Он пробыл около получаса. Я взглянул на Макиса только перед его уходом, но лицо и манеры вождя были так хорошо мне знакомы, что я и с закрытыми глазами ясно видел, как он в набедренной повязке сидит в нескольких футах от моей постели, скрестив ноги и положив руки свободно на колени. Он потянулся рукой за спину, к сумке с самыми нужными вещами, отчего плетеные браслеты тонкой работы на его запястье, задев ожерелье из ракушек, издали слабый металлический звон, вытащил шестидюймовую[19] полоску газетной бумаги и щепотку черного покупного табака для самодельной сигареты, которую он предпочитал бамбуковой трубке с комком сырого местного табачного листа. Я услыхал, как он чиркнул спичкой по гофрированной поверхности жестяной коробки и как спичка вспыхнула. Затем Макис глубоко затянулся, задержал дым в легких и медленно выпустил его, рассматривая меня.
Представляя себе по этим звукам одно за другим все его движения, я, должно быть, задремал. Проснулся окончательно я только тогда, когда он уже начал подниматься. Он улыбнулся, показав свои подпиленные зубы. Наши глаза встретились, и, сделав традиционный прощальный жест (похлопывание отведенной в сторону рукой), он легкой походкой, но на чуть согнутых ногах (должно быть, от привычки сгибаться под низким потолком своего дома) пересек пружинящий пол. В солнечном свете снаружи он выпрямился и, поправив сумку на плече, исчез из поля моего зрения.
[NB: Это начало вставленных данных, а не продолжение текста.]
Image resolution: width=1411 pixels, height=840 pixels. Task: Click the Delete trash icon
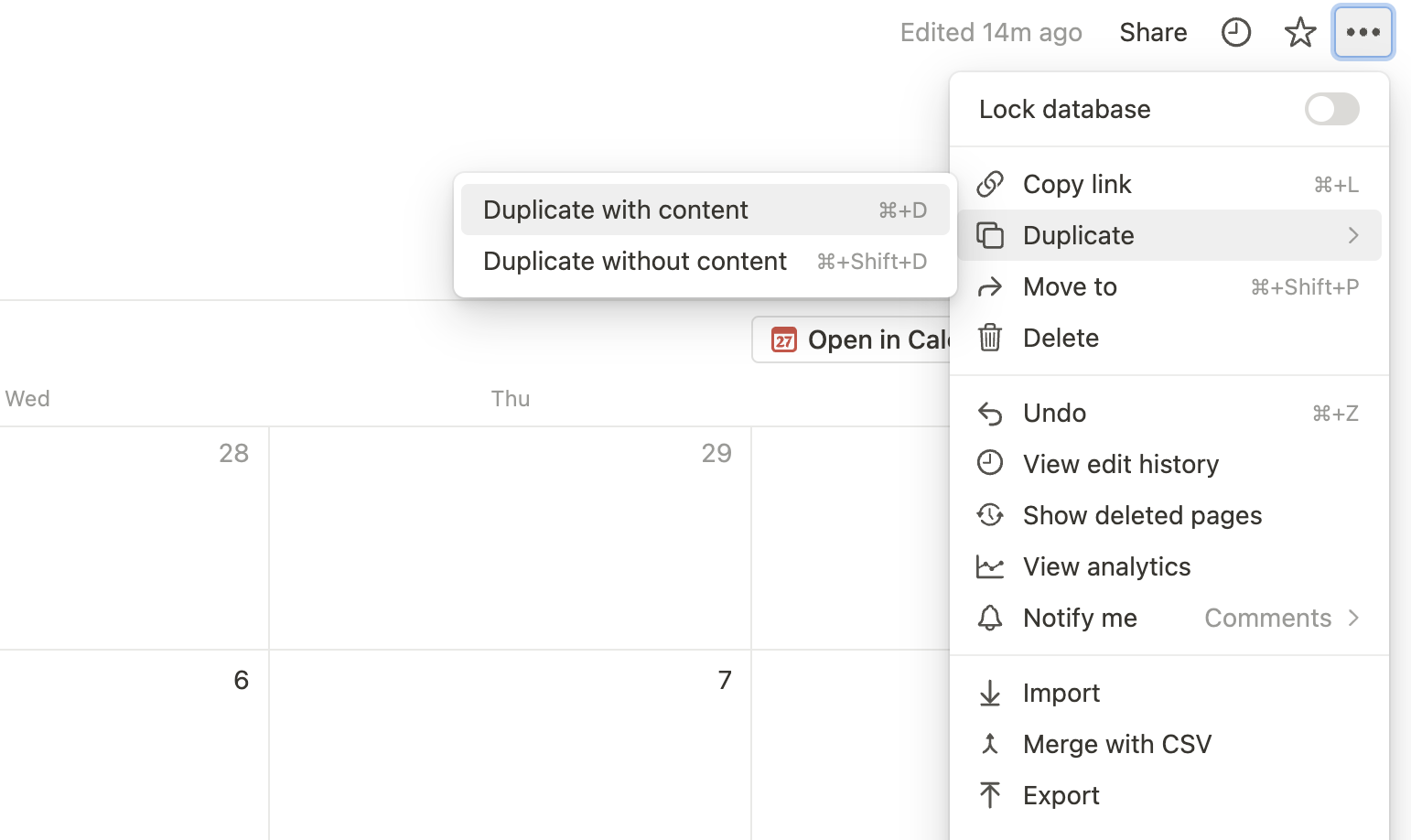pyautogui.click(x=990, y=338)
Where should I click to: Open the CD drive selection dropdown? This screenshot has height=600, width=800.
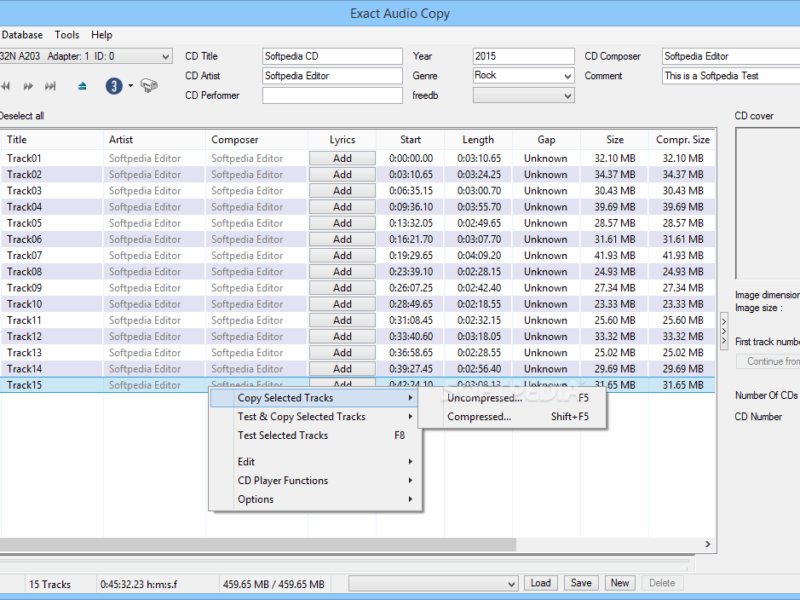pos(165,57)
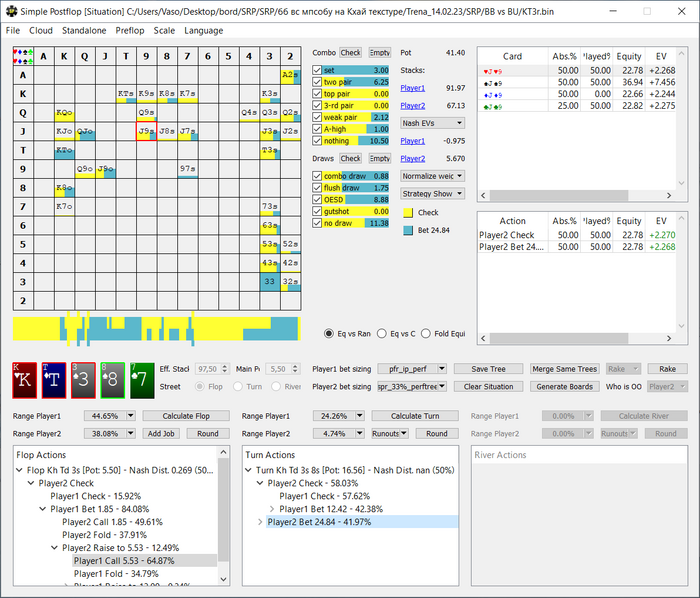Click the Calculate Turn button
This screenshot has height=598, width=700.
click(413, 415)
После этого Макис приходил ко мне не реже раза в неделю, иногда один, но чаще в сопровождении нескольких жителей деревни. Мне почему-то не хотелось видеть их, и при иных обстоятельствах я заперся бы в другой комнате, надеясь, что они не смогут найти меня и уйдут. Но здесь закрытая дверь не помогла бы, и я пытался отвадить гостей, отворачиваясь к окну. После того как меня увезли из деревни, я больше о ней не думал. Все мои записи (результат двухлетней работы) остались в моей хижине, и я не предпринимал никаких мер для того, чтобы получить их. Временно отказавшись от прошлого, я не был готов двинуться в будущее и опасался всего, что угрожало лишить меня неустойчивого настоящего.
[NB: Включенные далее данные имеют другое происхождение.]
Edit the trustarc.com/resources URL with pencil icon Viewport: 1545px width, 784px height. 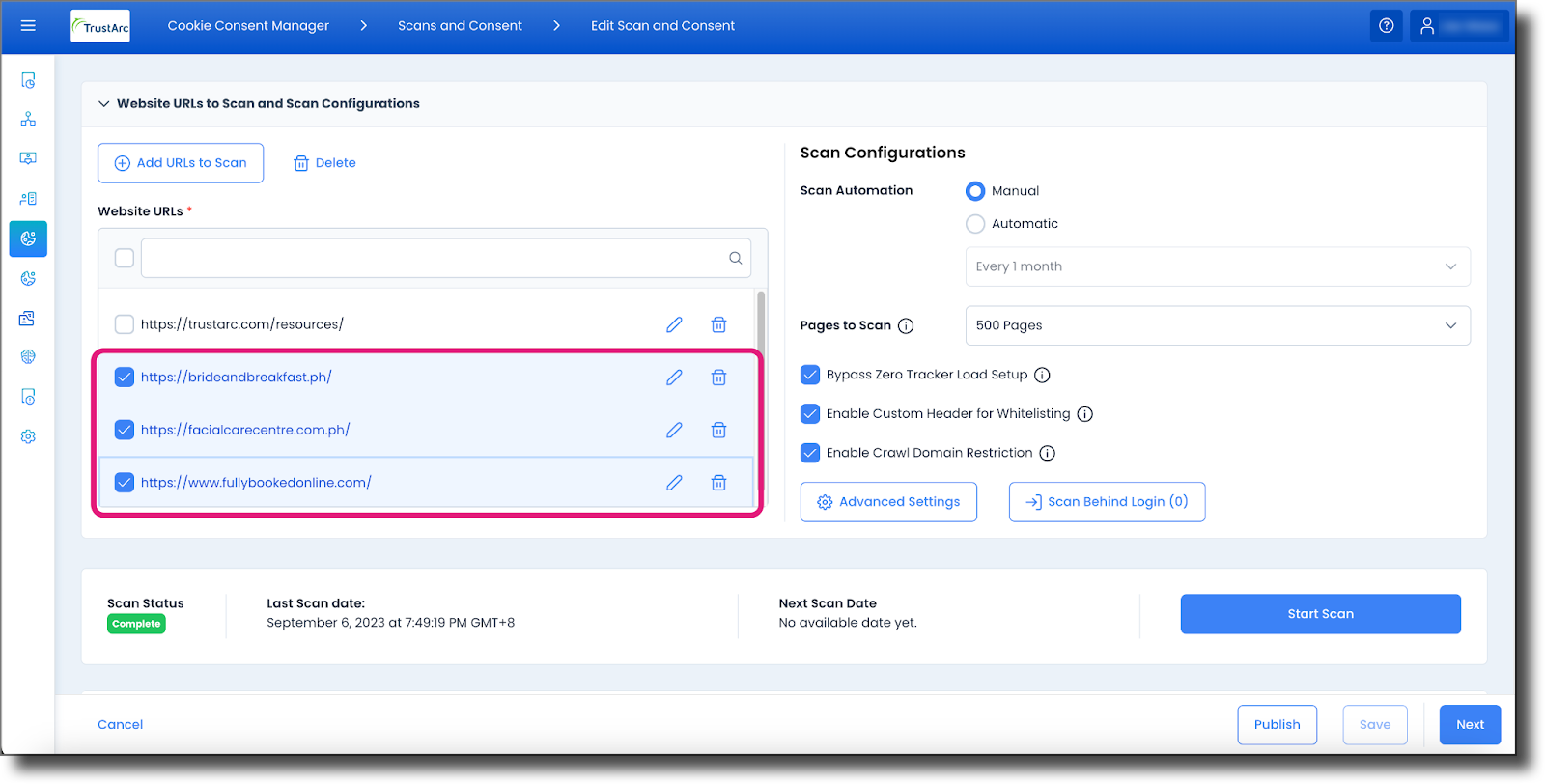tap(674, 324)
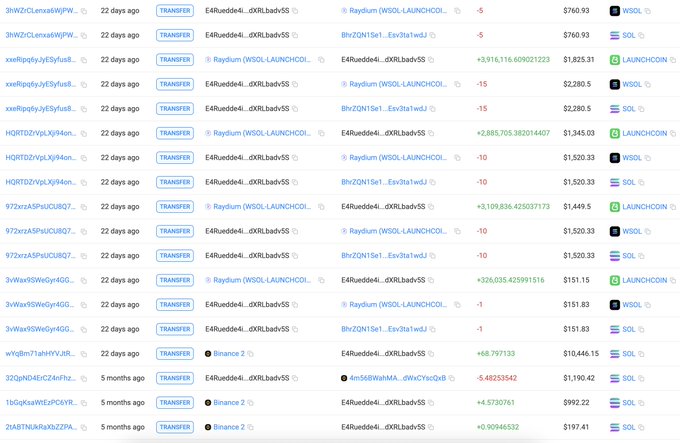Click TRANSFER badge in the 1bGqKsaWtEzPC6YR row
This screenshot has width=680, height=443.
(x=175, y=403)
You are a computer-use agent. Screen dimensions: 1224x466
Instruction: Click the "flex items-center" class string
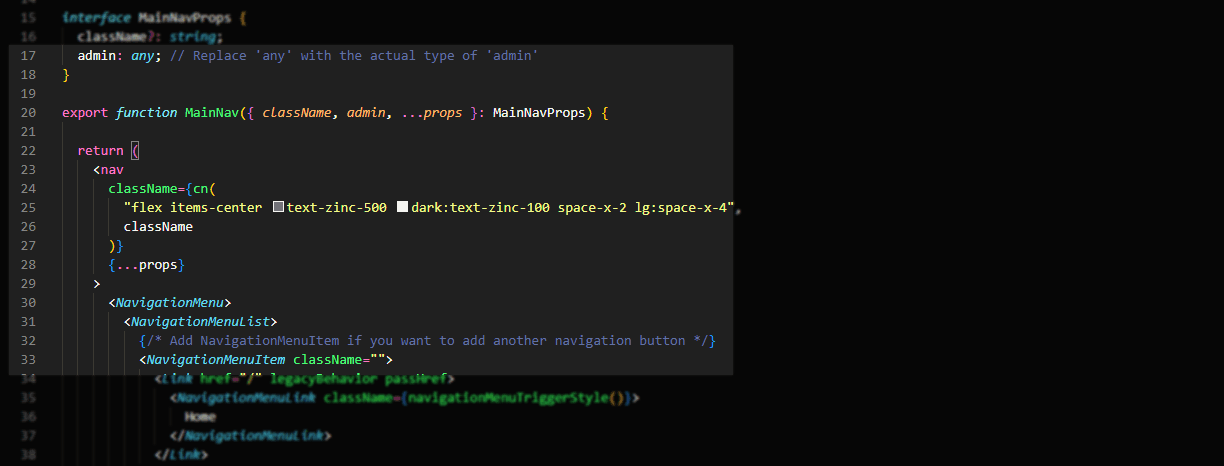[x=194, y=208]
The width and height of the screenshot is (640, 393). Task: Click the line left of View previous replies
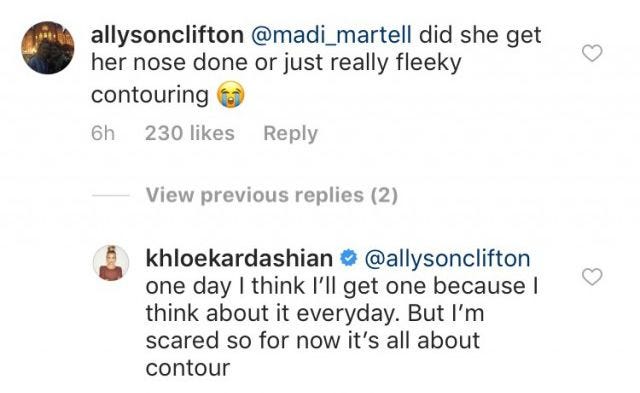coord(111,195)
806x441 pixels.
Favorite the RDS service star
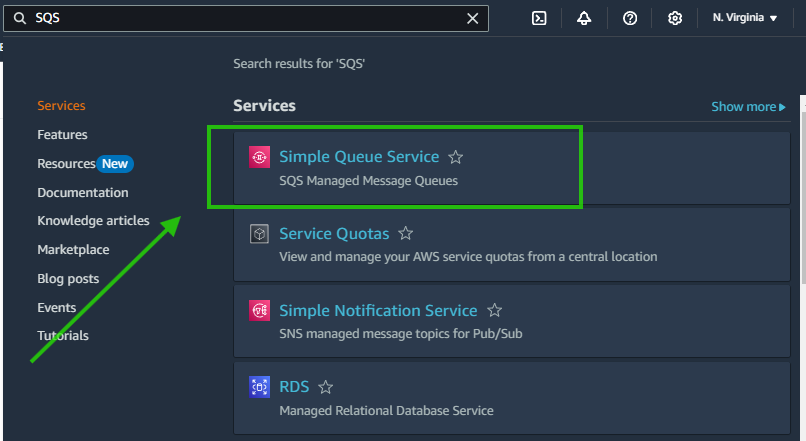pyautogui.click(x=325, y=387)
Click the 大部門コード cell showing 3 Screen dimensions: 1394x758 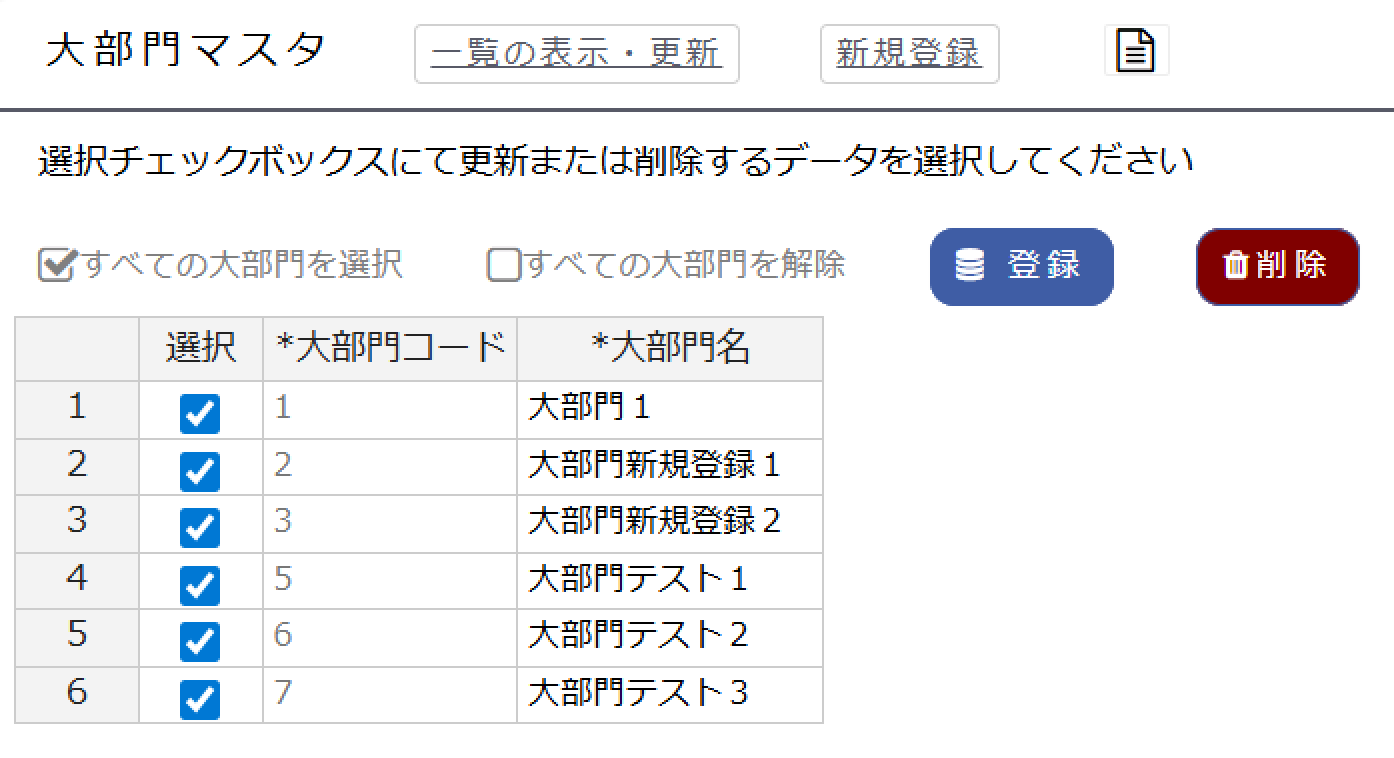pos(386,523)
Прислушиваясь к голосам посетителей, я пытался оправдать свое отношение к ним тем, что они якобы приходят лишь бы получить что-то от меня, и испытывал злорадное удовольствие каждый раз, когда они просили табаку или сигарету. Правда, они постоянно обращались с такими же просьбами друг к другу, но я напоминал себе, что мое положение постороннего меняет характер их просьб, что, поскольку они не имели ничего, в чем нуждался бы я, наши отношения носят односторонний характер. Гахуку, говорил я себе, просто-напросто знают, что на мне можно нажиться. Но как только гости уходили, я ругал себя за несправедливость. Даже если они и рассматривали меня как доступный и щедрый источник материальных благ, я в их положении вел бы себя точно так же. К тому же они были щедры со мной во всем, не только давая вещи, которые имеют материальную ценность, но и — что гораздо важнее — оказывая безграничное доверие и активную помощь, без которой мне было бы трудно постигнуть их жизнь.